Equations have various parts, including coefficients, variables, operators, constants, terms, expressions, and equal signs. When writing an equation, students need the “=” symbol and the term on both sides. Both sides must be equal to each other. The equation does not have to have multiple terms on either side, using variables and operators. Students can also form equations without these. In contrast, equations involving variables are referred to as Algebraic Equations.

Solving a mathematical equation

The equation is like a pair of scales with equal weights on each side. This applies even if students add or subtract the same number on both sides of the equation. The rule applies even if both sides of the equation are multiplied or divided by the same number. To solve basic linear equations using one variable:

Step 1: Students should put all terms, including variables, on one side of the equation and all constants on the other side by doing arithmetic on both sides.

Step 2: Further, students should add, subtract, and combine all equal terms (terms containing the same variable with the same exponent).

Step 3: Students should finally simplify to get the answer. It would be enriching to look at yet another example of the basic equation: 3x – 20 = 7. To bring all the constants to the right side, students would need to add 20 to both sides. This means 3x – 20 + 20 = 7 + 20, which simplifies to 3x = 27. Now, students should divide both sides by 3. This gives x = 9, which is the desired solution of the equation.

Based on the order, Equations can be classified into three types. Below are three types of equations in mathematics.

• Linear Equation
• Cubic Equation

An equation of degree 1 is called a Linear Equation in mathematics. In such an equation, 1 is the highest exponent of the term. These can be further categorized as Linear Equations in One Variable, Linear Equations in Two Variables, Linear Equations in Three Variables and so on. The standard form of a Linear Equation with Two Variables x and y is ax + by – c = 0. b is the coefficient of x or y, and c is a constant.

## NCERT Solutions for Class 8 Maths Chapter 2 Linear Equations in One Variable (EX 2.3) Exercise 2.3

Prior examination preparation is bound to be advantageous for students. Problems need to be solved in a simplified way so students can easily understand the solutions.

• A note about linear equations

A Linear Equation is defined as an algebraic equation containing Constants and Variables. It is an equation where the left expression has the same value as the right expression. A Linear Equation in One Variable is easily understood as an equation with only one variable. Example: px+q = 0, p and q are two integers, and x is a variable.

The equations studied in junior classes are Linear Equations in One Variable because the terms in such equations have only one variable. These equations are linear because the variables in the equations have a maximum power of 1. Any linear equation can have any rational number as its solution. This concept has been explained descriptively in NCERT Solutions For Class 8 Maths Chapter 2 Exercise 2.3 available on the website of Extramarks.
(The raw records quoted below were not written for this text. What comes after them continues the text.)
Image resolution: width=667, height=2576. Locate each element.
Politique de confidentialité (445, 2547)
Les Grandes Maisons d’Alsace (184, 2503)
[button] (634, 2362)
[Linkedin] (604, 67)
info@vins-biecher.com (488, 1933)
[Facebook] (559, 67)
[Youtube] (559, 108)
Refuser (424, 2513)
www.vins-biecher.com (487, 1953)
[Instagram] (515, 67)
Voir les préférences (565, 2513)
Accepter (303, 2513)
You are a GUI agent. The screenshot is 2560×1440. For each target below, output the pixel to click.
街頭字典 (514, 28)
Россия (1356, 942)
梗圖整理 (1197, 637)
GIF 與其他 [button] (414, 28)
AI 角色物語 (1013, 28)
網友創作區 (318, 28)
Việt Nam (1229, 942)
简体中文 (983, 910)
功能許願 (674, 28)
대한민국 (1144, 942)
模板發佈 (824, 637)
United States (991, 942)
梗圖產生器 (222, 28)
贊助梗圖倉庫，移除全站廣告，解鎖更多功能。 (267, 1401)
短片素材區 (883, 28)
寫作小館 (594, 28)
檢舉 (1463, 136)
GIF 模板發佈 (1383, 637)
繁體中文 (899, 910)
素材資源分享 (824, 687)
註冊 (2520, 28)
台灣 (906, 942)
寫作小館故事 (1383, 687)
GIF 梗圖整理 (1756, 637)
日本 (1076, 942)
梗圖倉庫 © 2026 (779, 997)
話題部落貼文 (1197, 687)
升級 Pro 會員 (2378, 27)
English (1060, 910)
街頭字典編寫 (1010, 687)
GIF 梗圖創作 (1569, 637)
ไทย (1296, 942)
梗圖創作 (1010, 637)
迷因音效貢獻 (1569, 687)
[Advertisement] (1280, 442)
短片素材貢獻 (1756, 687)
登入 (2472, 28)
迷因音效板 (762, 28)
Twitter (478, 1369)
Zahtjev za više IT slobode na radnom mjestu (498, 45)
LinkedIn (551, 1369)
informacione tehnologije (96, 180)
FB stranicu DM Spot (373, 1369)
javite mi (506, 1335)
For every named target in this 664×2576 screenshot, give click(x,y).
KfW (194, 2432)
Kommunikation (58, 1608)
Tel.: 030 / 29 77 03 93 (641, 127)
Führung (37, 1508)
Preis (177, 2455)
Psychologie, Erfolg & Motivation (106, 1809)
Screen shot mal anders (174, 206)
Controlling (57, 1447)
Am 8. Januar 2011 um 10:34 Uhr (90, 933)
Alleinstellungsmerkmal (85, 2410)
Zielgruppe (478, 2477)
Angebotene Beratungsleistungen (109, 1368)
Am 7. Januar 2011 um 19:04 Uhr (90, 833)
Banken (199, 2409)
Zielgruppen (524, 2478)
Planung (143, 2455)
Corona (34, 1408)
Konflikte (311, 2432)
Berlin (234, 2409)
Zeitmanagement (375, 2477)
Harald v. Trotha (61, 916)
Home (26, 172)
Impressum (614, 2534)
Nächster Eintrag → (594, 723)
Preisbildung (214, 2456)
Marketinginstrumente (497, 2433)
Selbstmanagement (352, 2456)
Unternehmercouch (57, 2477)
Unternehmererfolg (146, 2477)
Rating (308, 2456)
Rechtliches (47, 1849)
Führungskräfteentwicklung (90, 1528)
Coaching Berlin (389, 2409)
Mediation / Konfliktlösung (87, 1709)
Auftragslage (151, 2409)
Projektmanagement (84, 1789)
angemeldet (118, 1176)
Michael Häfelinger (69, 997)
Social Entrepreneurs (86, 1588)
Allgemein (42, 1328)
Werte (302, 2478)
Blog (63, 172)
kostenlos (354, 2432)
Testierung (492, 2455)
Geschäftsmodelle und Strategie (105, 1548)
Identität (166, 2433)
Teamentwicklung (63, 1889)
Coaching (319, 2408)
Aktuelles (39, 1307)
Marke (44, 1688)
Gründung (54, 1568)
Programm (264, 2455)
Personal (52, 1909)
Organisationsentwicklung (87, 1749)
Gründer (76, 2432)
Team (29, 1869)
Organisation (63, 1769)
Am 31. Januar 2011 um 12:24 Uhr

Students can download PDF versions of NCERT Solutions For Class 8 Maths Chapter 2 Exercise 2.3, which are compiled by experienced teachers according to the NCERT guidelines. The NCERT Solutions For Class 8 Maths Chapter 2 Exercise 2.3, consist of problems with comprehensive solutions that can help students revise their entire syllabus and achieve excellence in exams. Students can register on Extramarks to obtain NCERT Solutions For Class 8 Maths Chapter 2 Exercise 2.3, conveniently.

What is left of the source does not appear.